日本における死因第一位の疾患である「がん」。日々高度化・専門化が進むがん医療で常に求められるのは「早期発見・早期診断・早期治療」。その有効な手段が、細胞診検査です。

検査事業ではこの細胞診の技術と学識を活かし、大阪大学大学院で実施されている文部科学省「がんプロフェッショナル養成基盤推進プラン」に参画しています。その中で、当会職員が招聘教員として講座をサポートするとともに、細胞検査士の資格取得に必要な実践的な技術研修を当会内で行っています。

このように癌診断の担い手である細胞検査士の育成に貢献することで、未来のがん医療を支えます。

がんプロフェッショナル養成基盤推進プラン:文部科学省

がんプロフェッショナル養成基盤推進プラン

平成18年制定の「がん対策基本法」を受け、平成19年に文部科学省により、将来の日本のがん医療の向上とがん医療を担う医療人の養成促進を目的として策定された事業です。大阪大学グループでは近畿圏7大学による広域連携で行われており、その中には細胞検査士養成コースを擁して、育成に取り組んでいます。

がん医療における細胞検査士の役割

細胞検査士(CT)とは、癌の検査法の一つである細胞診検査を行う専門の資格を有する臨床検査技師のことで、癌診断の担い手です。そして細胞診検査とは、被験者から採取された細胞を固定、染色して顕微鏡で観察し、悪性細胞か否かを判定する検査法で、がんの診断と治療に応用されるきわめて重要な検査法です。癌細胞の形態は臓器により様々に異なり、また良性異型細胞との鑑別には多くの経験と知識が必要です。

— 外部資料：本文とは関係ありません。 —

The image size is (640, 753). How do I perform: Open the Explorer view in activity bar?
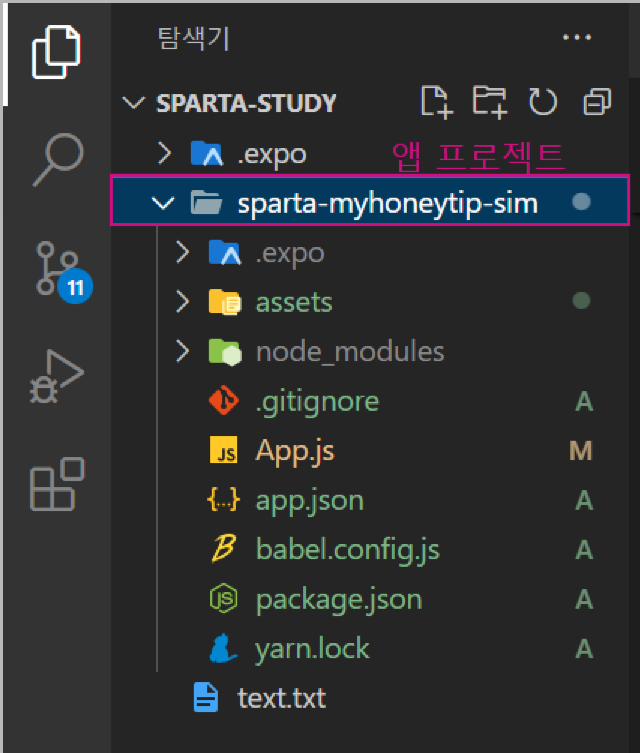[56, 50]
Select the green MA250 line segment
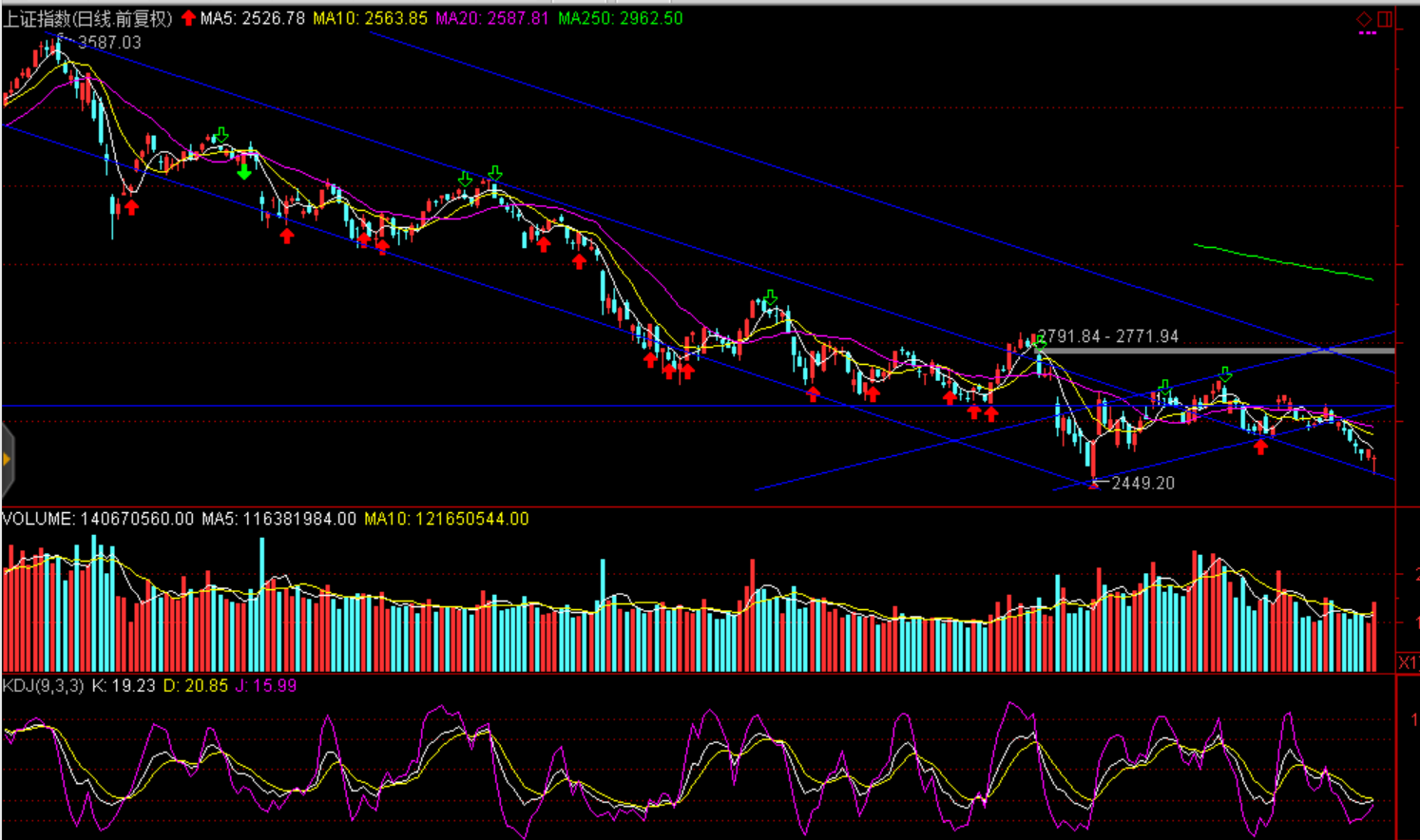Viewport: 1420px width, 840px height. click(x=1283, y=262)
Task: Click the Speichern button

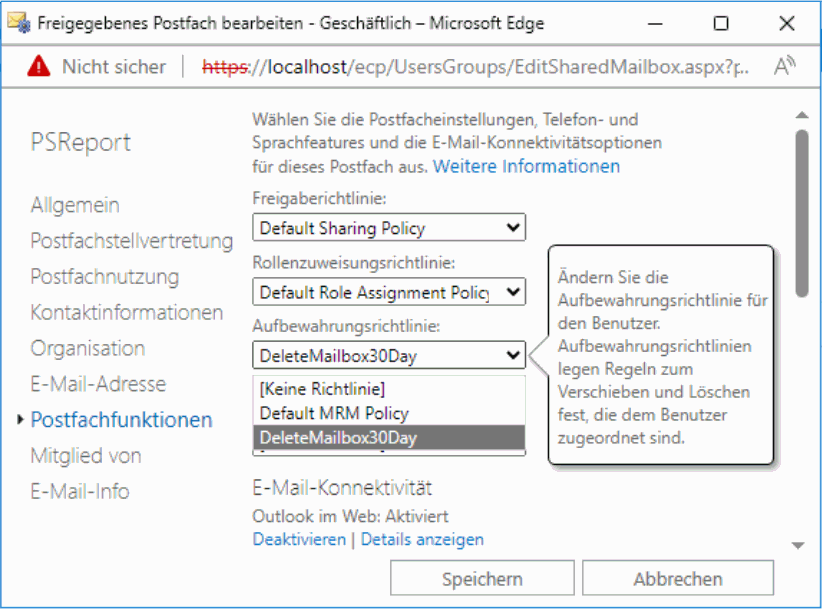Action: coord(482,578)
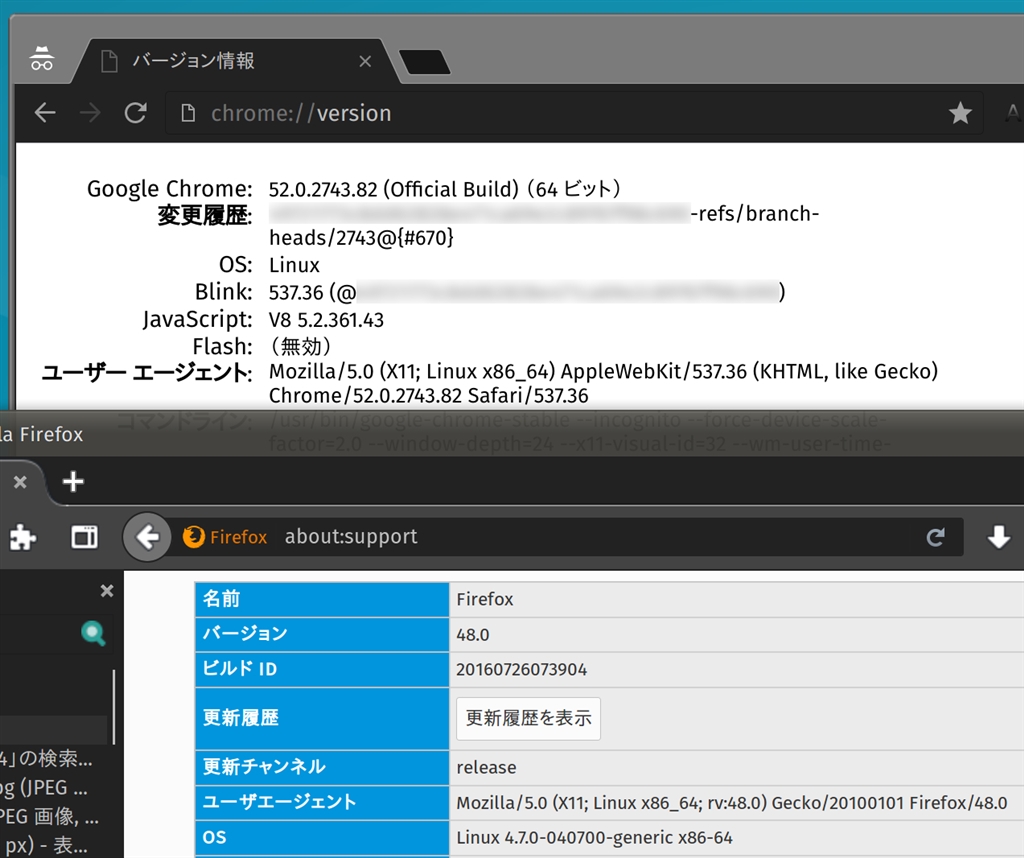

当講座の受講生は、教室での講義および顕微鏡実習と共に実地習練として、阪大微生物病研究会の病理検査室で実際の臨床材料による細胞診の指導を、大阪大学大学院医学系研究科の招聘教員でもある現役の細胞検査士から受けます。細胞診はがんのスクリーニング検査としての役割と、生検組織診に匹敵する穿刺吸引細胞診、また治療への応用として術中細胞診や分子標的治療薬の応用と組織型など、現在では広い知識を持った細胞検査士が求められています。

細胞検査士には、異常な細胞をスクリーニングし、同定する(陽性/陰性の判別、また、がんの種類の特定)スキルが求められます。

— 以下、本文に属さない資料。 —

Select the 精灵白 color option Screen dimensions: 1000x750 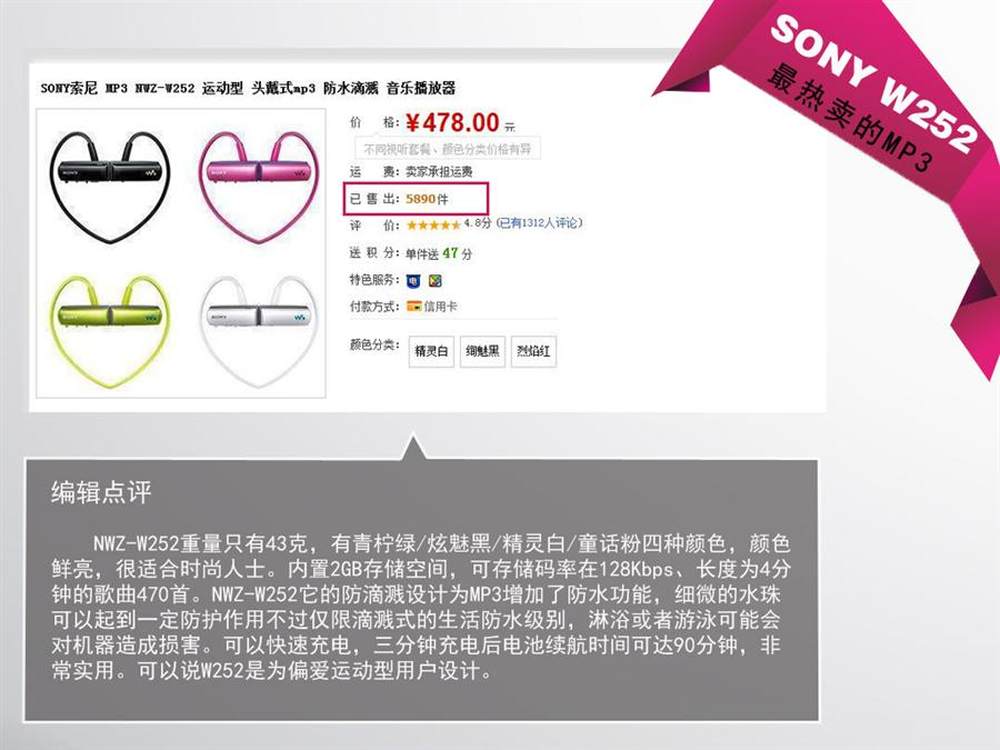point(431,351)
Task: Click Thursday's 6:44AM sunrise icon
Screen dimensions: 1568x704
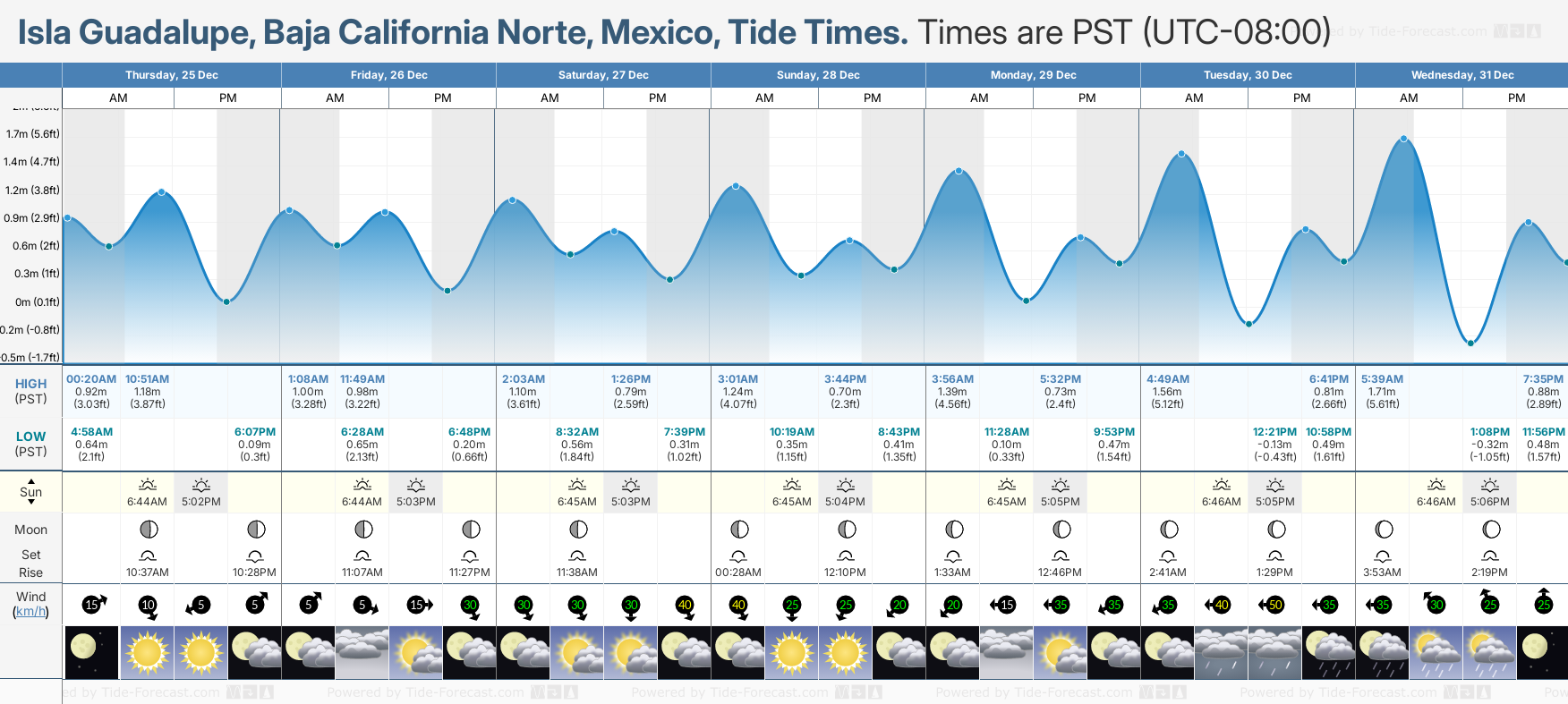Action: (148, 485)
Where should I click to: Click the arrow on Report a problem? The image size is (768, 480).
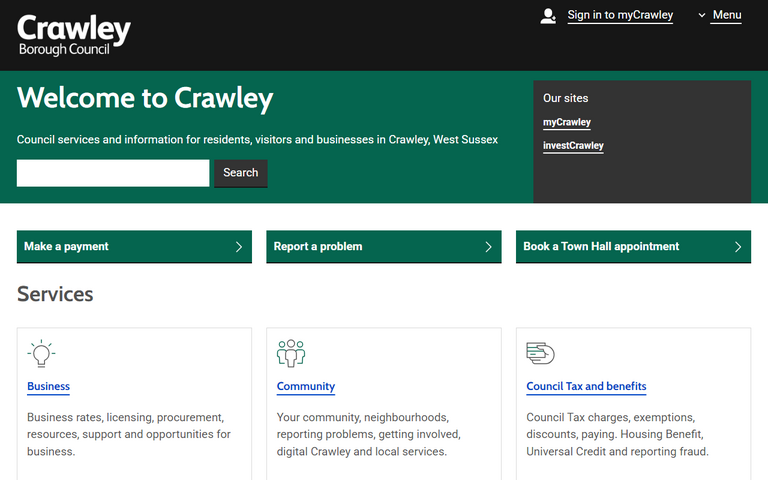(488, 247)
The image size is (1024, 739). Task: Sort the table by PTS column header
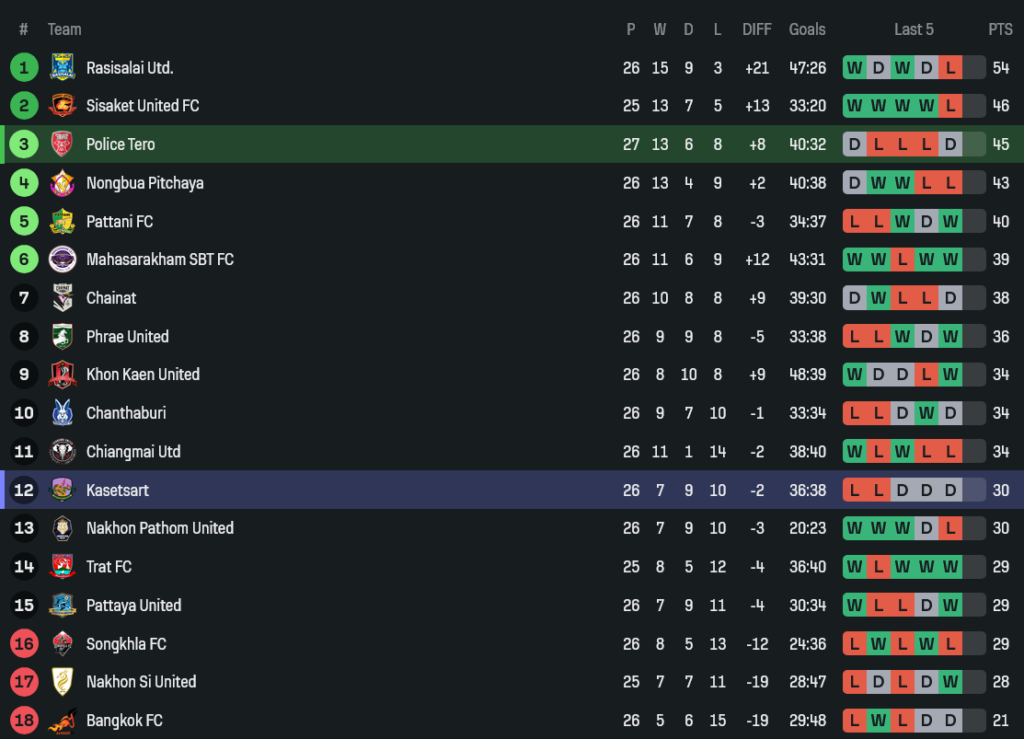pyautogui.click(x=1000, y=30)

大阪大学 大学院医学系研究科保健学専攻細胞検査高度診断コース
がん教育研究センター

南雲 サチ子特任教授

細胞診検査を行うには病理細胞診断学をはじめ高度な知識と技術が必要です。本コースは、分子病理学教室に設置され、分子生物学的分野の研究とともに、癌診断の担い手である細胞検査士を養成しています。がんの診断と治療に、近年開発された分子標的薬等の応用には、がんの組織型や細胞形態学的研究がますます重要になってきています。本コースでは、修士課程の研究と共に細胞検査士の資格取得に向けて日々頑張っています。